• _EXERCISE_: Please copy out the data from the line containing "You are a GUI" through the end, including both ends, and omit the pictures.

Collection entries
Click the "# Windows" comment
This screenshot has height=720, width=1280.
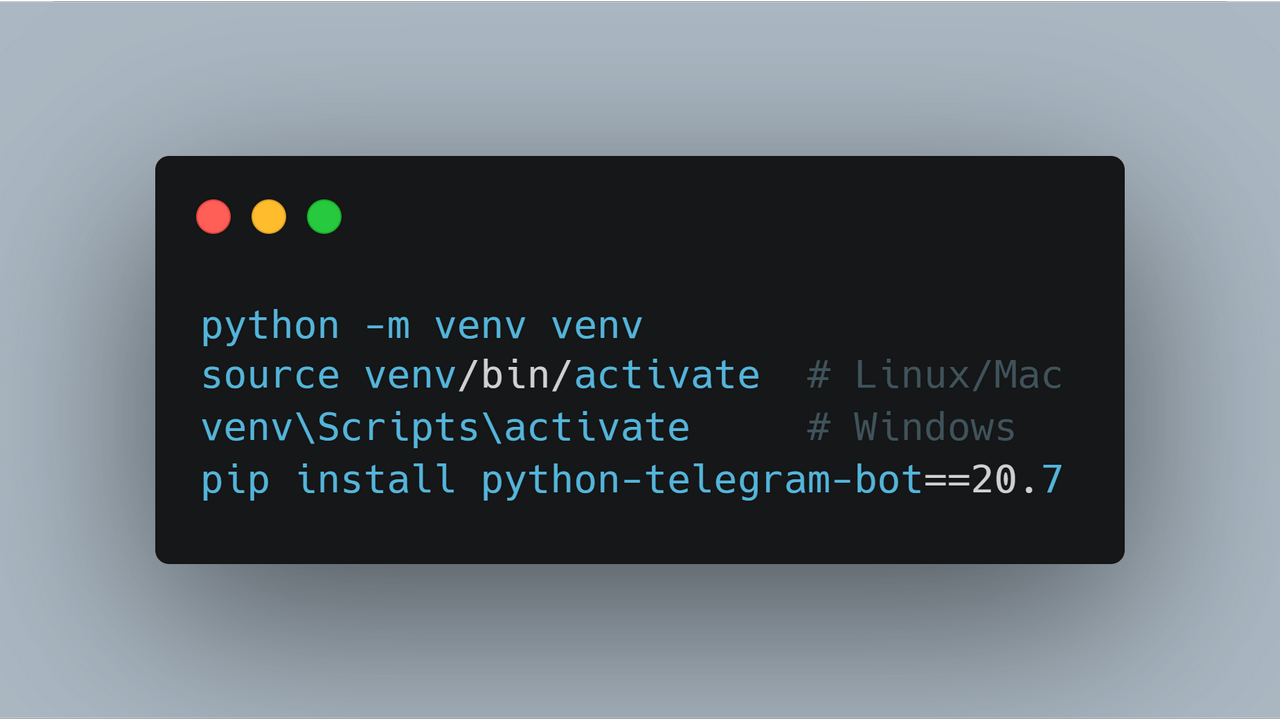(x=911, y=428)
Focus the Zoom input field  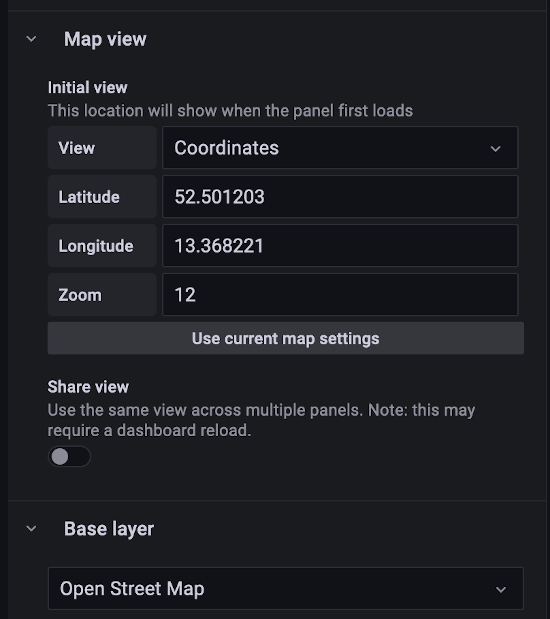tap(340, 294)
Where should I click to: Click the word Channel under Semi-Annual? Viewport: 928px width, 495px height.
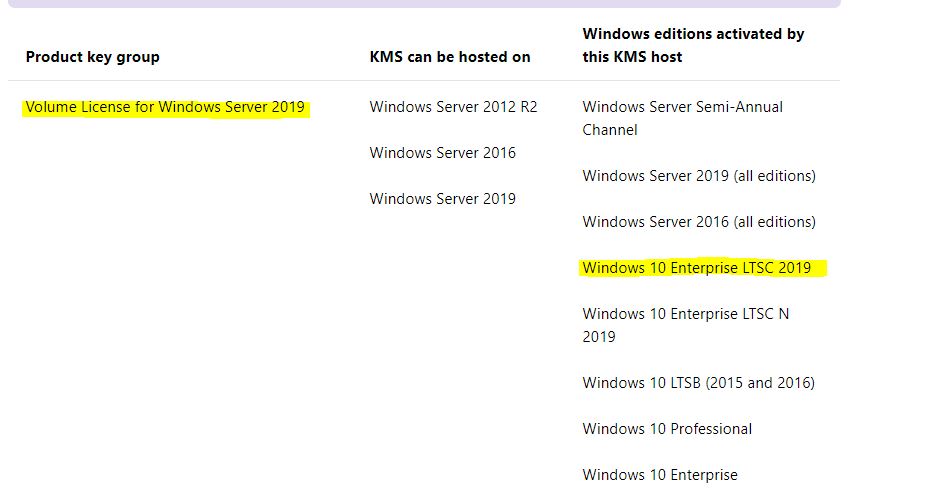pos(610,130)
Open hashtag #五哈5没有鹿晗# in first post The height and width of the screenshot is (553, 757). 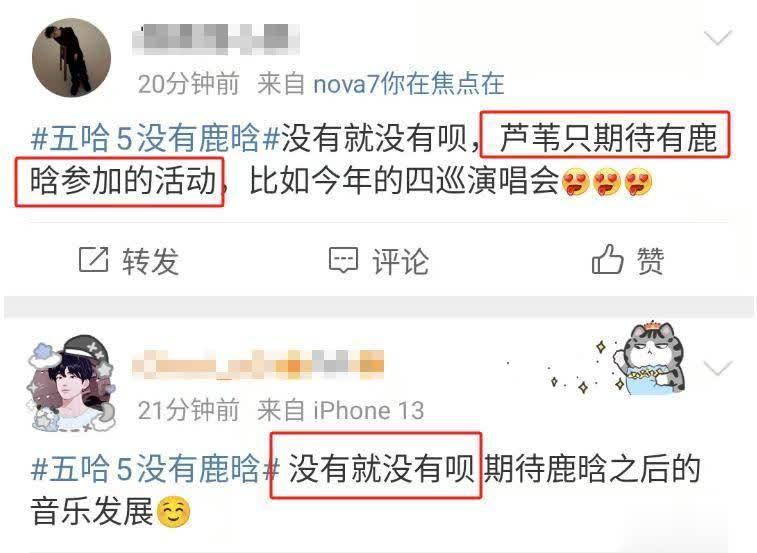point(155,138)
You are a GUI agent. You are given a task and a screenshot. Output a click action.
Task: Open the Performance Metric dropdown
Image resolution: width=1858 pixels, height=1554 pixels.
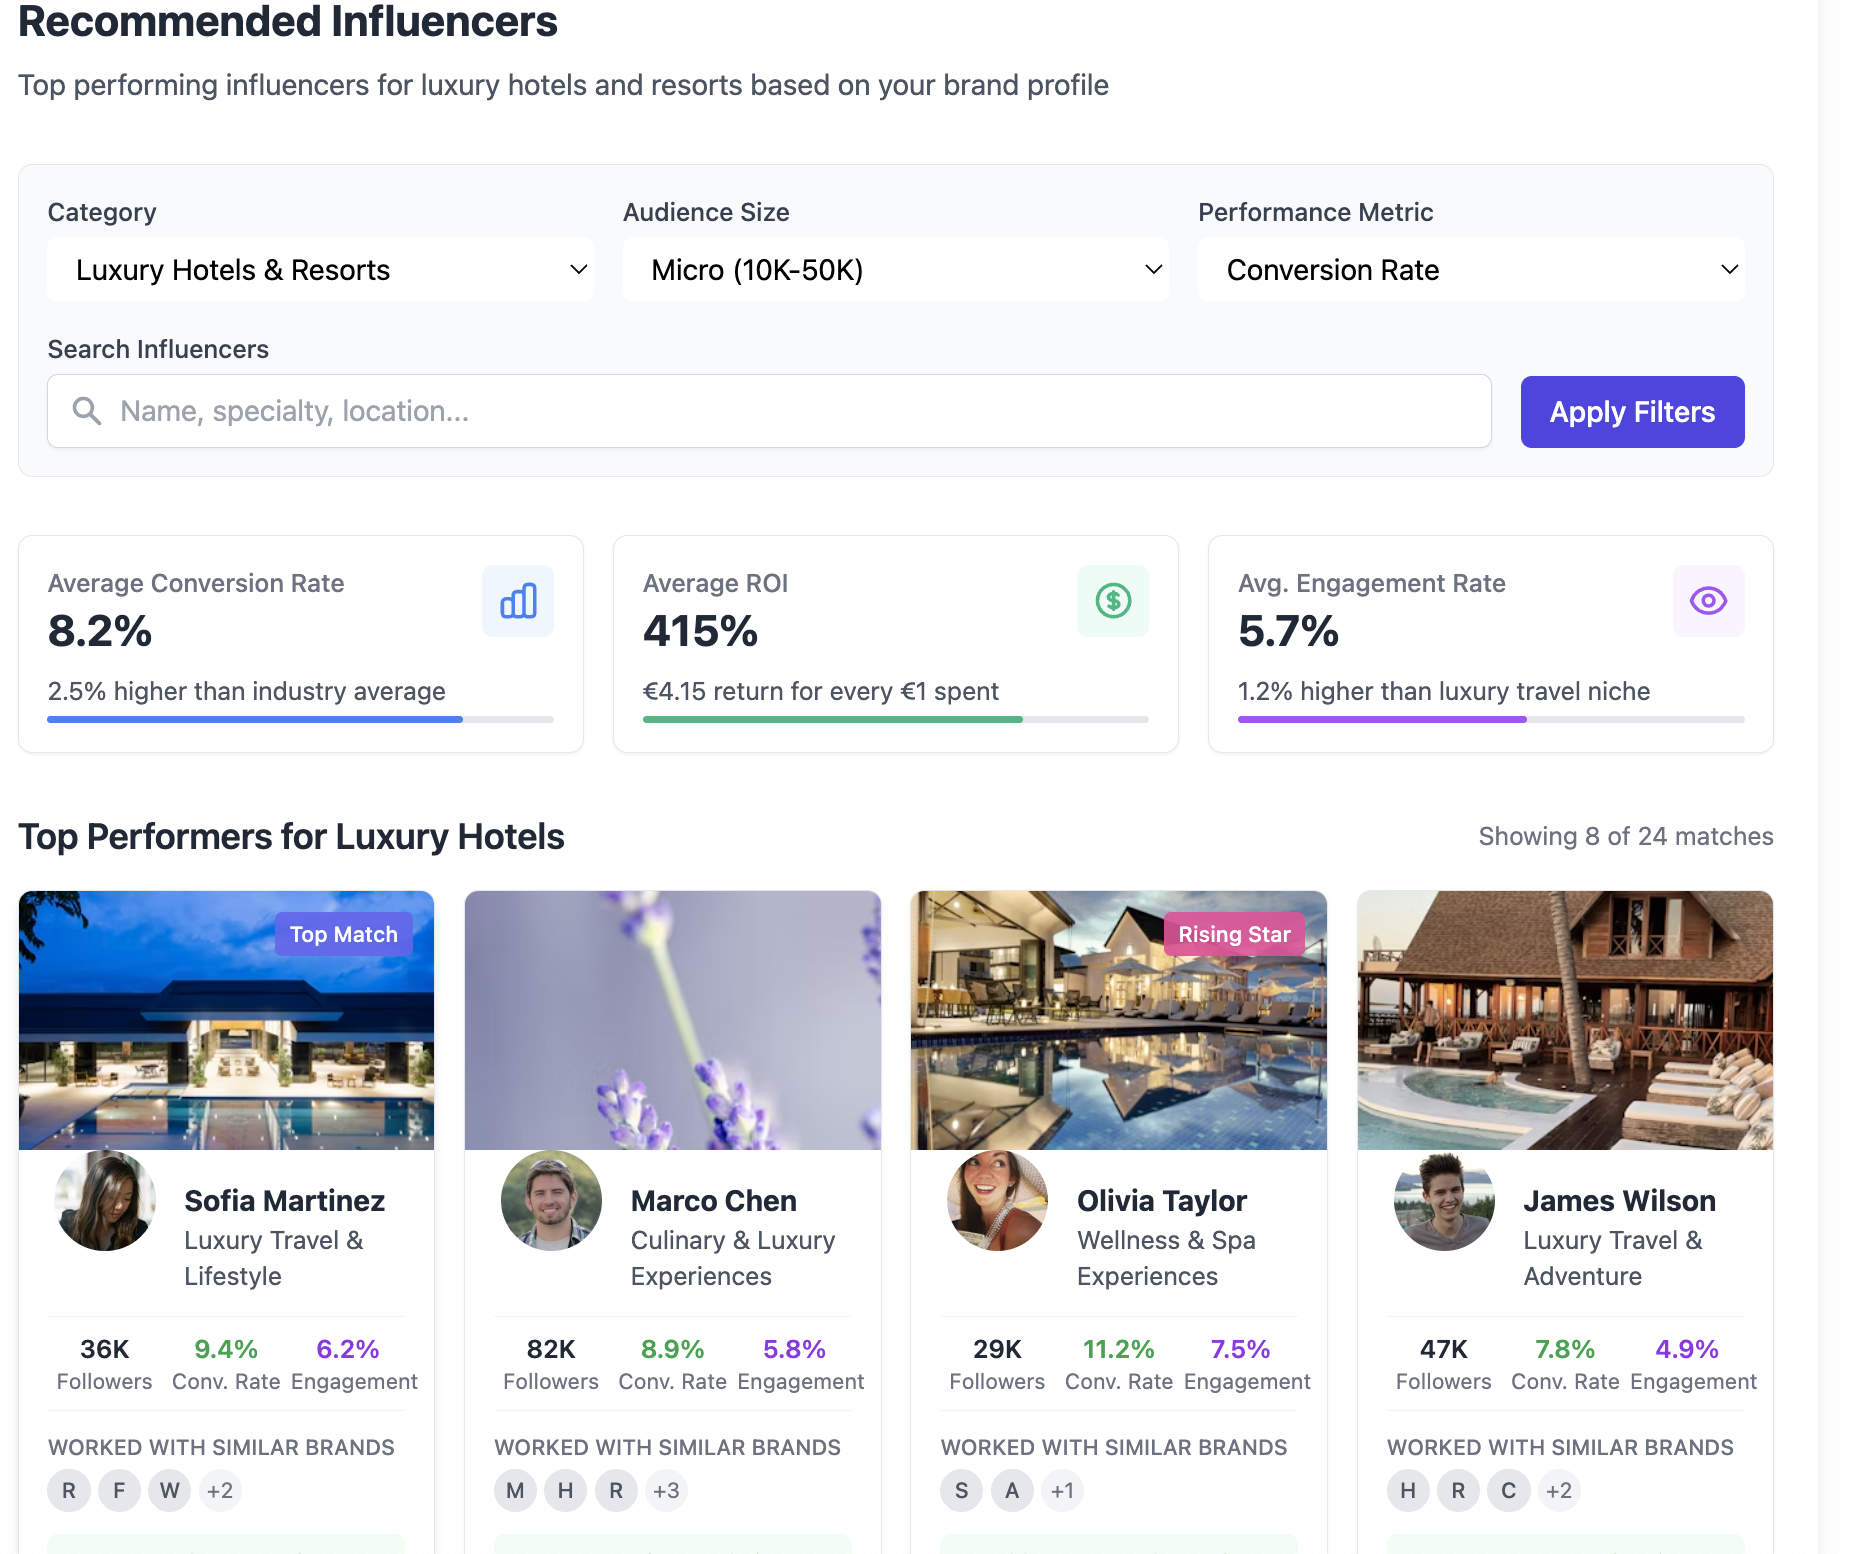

• _RESULT OF THIS EXERCISE_:
You are a GUI agent. You are given a task and a screenshot. Output a click action.
Task: Open the Performance Metric dropdown
Image resolution: width=1858 pixels, height=1554 pixels.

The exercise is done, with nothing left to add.